* [Task set]:
**a)** In the discussion thread, which two professions do the studies say lose abilities when they rely on AI tools?
**b)** List everything the discussion thread says is unreliable in parts of Africa.
**c)** Reproduce the passage of the discussion thread starting at "Hell, even before" and ending at "just gone entirely.", swapping "mechanics" for "technicians".

* [Text block]:
>>>>>

- cross-posted to:
- technology@lemmy.world
- cross-posted to:
- technology@lemmy.world
Reliance on artificial-intelligence tools degrades the abilities of physicians and software engineers, studies show.
Hell, even before AI there were signs. Half the mechanics in our shop can’t diagnose shit unless there’s an error code shown when they plug in the computer.
I can’t figure out what’s wrong. Every time I print a document, it says it prints, but I just get out a piece of white paper. It was getting lighter and lighter and lighter, and now it’s just gone entirely.
Lol
I googled the error code and it says you might have “network connectivity issues”
I think in five years — if the tools manage to stick around — finding coders that can work without AI assistance will be like finding skilled assembler developers.
EDIT: Yep I’m definitely a bot because I typed an em dash. You can be a bot too on Ubuntu by hitting control+shift+u and then typing 2014 (the last year of semi-sanity in US politics).
Sweet. I’m set for life, and I’ll get to be one of those devs that tells the bosses what I’ve decided to work on.
And how much you’ve decided to work for.
Can I join your dream?
As a senior c/c++ expert I hope it comes true but somehow I doubt it 😔.
The next question is, who is going to be looking for them?
Most of Africa, from what I heard from African developers.
There are still large patches where the internet has outages often, data centers there too suffer from it. Same with energy, depending on the region it is not a guarantee.

<<<<<

* [The data]:
>>>>>

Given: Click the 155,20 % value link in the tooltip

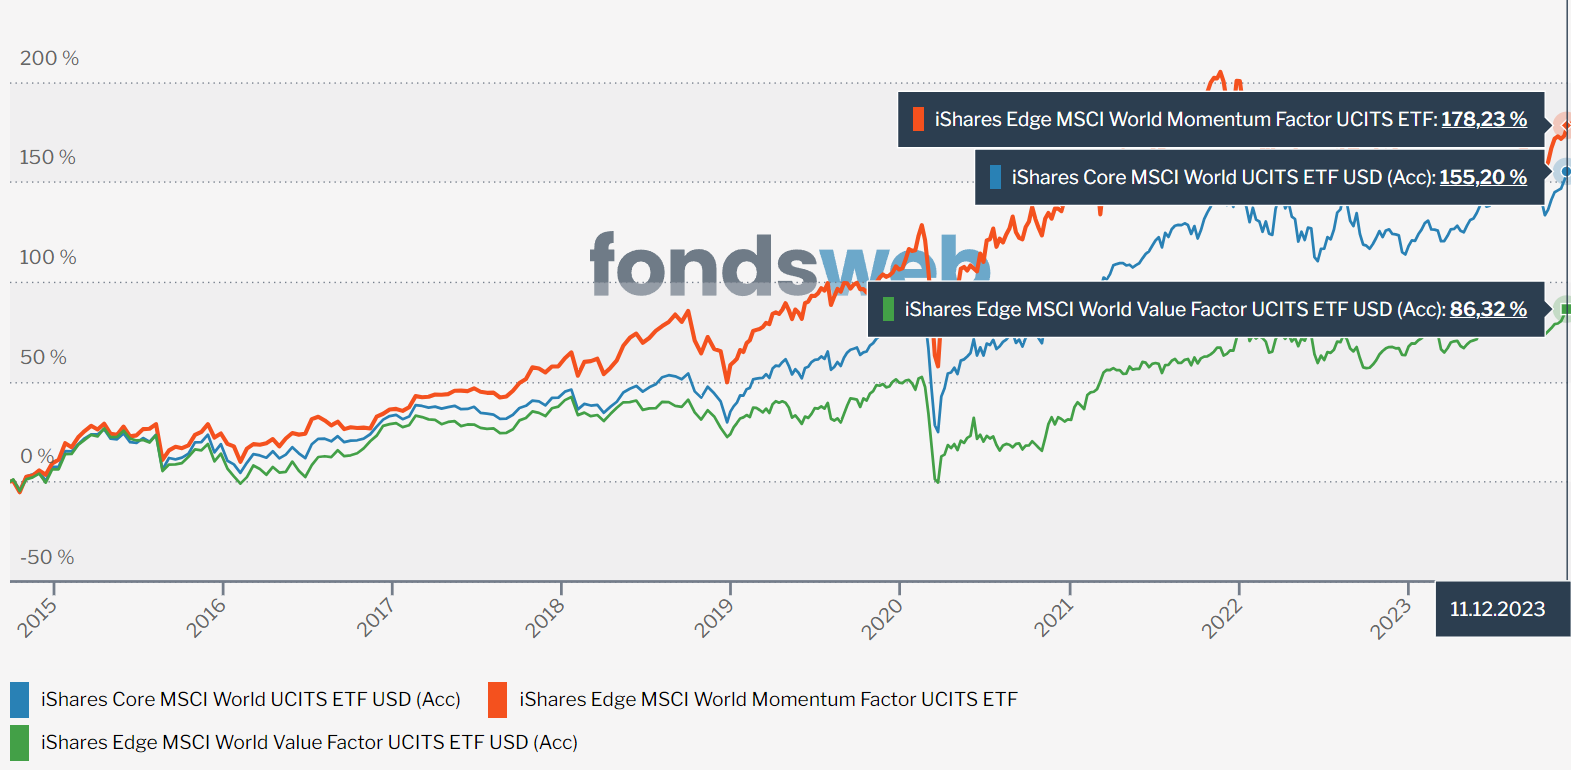Looking at the screenshot, I should pyautogui.click(x=1482, y=178).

<<<<<

* [Answers to the tasks]:
**a)** Physicians and software engineers.

**b)** The internet, data centers, and energy.

**c)**
Hell, even before AI there were signs. Half the technicians in our shop can’t diagnose shit unless there’s an error code shown when they plug in the computer.
I can’t figure out what’s wrong. Every time I print a document, it says it prints, but I just get out a piece of white paper. It was getting lighter and lighter and lighter, and now it’s just gone entirely.